The right to privacy, of course, is historically intertwined with property rights: in the Griswold decision, for example, which struck down Connecticut’s ban on contraception, Justice Douglas cited the Third Amendment, which forbids the quartering of soldiers in private homes, as the basis for a broad constitutional right to privacy. Even so, the right to privacy is not nearly as dependent on the claims of property as is copyright, which is a variant of intellectual property (patents and so forth).
Where copyright is designed to protect a person’s ownership over a text or image on the theory that that ownership benefits the public—if an author can reap the full monetary benefits from the production or sale of a text or image, she will be encouraged to produce those texts and images—the right to privacy is designed to protect a person’s claims against the public. Copyright protects a person’s property by conscripting it on behalf of the public (at least in theory); privacy shields a person from the public.
It’s interesting that an allegedly individualistic US is less sensitive to these issues of privacy than an allegedly collectivistic Europe, but the rights of privacy in the cases Toobin cites don’t involve any property rights. Save the damage to one’s reputation, which might gain some traction from the law if a person were powerful, but gets virtually none when a person is not.
The whole discussion reminds me of another Justice Douglas opinion: his concurrence in Heart of Atlanta Motel v. United States. In that case, the Supreme Court upheld Title II of the Civil Rights Act. That provision made it illegal for restaurants, inns, and public accommodations to discriminate on the basis of race. The Court claimed that Title II was a legitimate exercise of Congress’s power under the Commerce Clause. The majority held that Congress had the power to regulate interstate commerce, that the travel of African Americans to and from the South involved interstate commerce, and that ending segregation in these public accommodations would facilitate such travel.

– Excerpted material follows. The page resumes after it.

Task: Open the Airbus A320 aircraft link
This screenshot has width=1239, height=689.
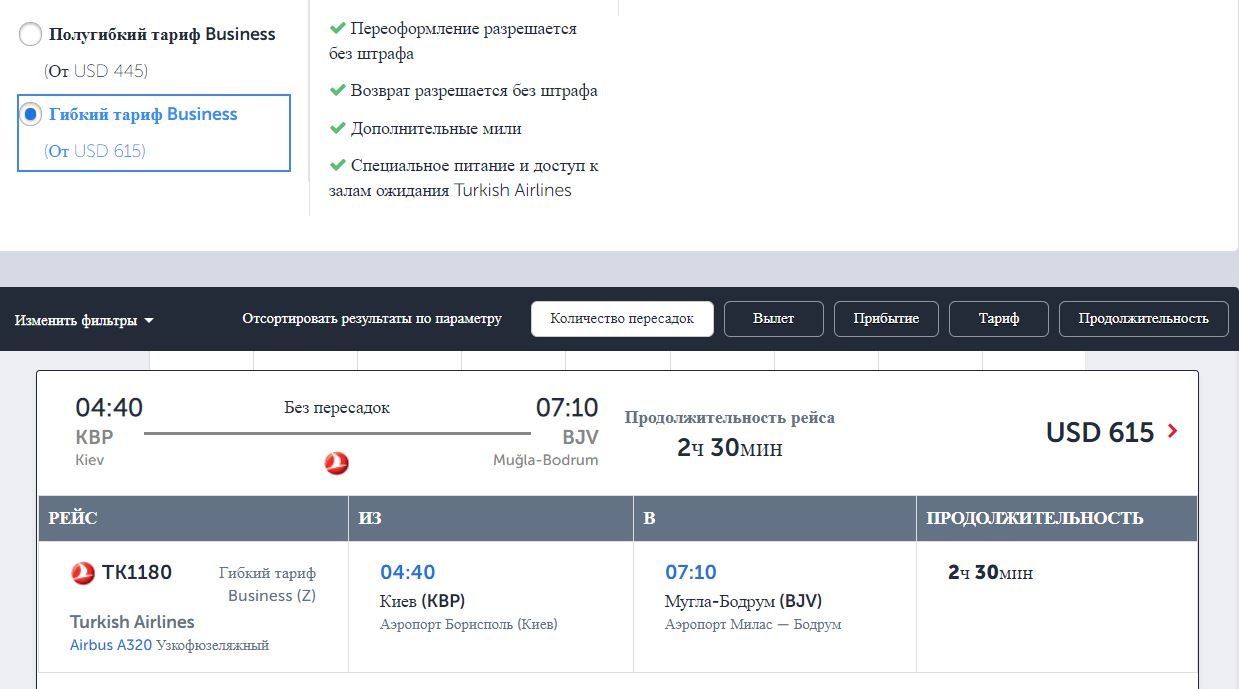Action: pos(113,645)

In his concurring opinion, Douglas conceded that Congress had the right to use its interstate commerce powers in these ways, but he was discomfited by the Court’s resting Title II on that basis. He would have preferred to rest it on Congress’s power under the 14th Amendment.
Though I join the Court’s opinions, I am somewhat reluctant here, as I was in Edwards v. California, 314 U.S. 160, 177, to rest solely on the Commerce Clause. My reluctance is not due to any conviction that Congress lacks power to regulate commerce in the interests of human rights. It is, rather, my belief that the right of people to be free of state action that discriminates against them because of race, like the “right of persons to move freely from State to State” (Edwards v. California, supra, at 177), “occupies a more protected position in our constitutional system than does the movement of cattle, fruit, steel and coal across state lines.” Ibid. Moreover, when we come to the problem of abatement in Hamm v. City of Rock Hill, post, p. 306, decided this day, the result reached by the Court is, for me, much more obvious as a protective measure under the Fourteenth Amendment than under the Commerce Clause. For the former deals with the constitutional status of the individual, not with the impact on commerce of local activities or vice versa.
But American being America, commerce ruled. And rules. Like property.
What was it those two dudes said? “In bourgeois society capital is independent and has individuality, while the living person is dependent and has no individuality.”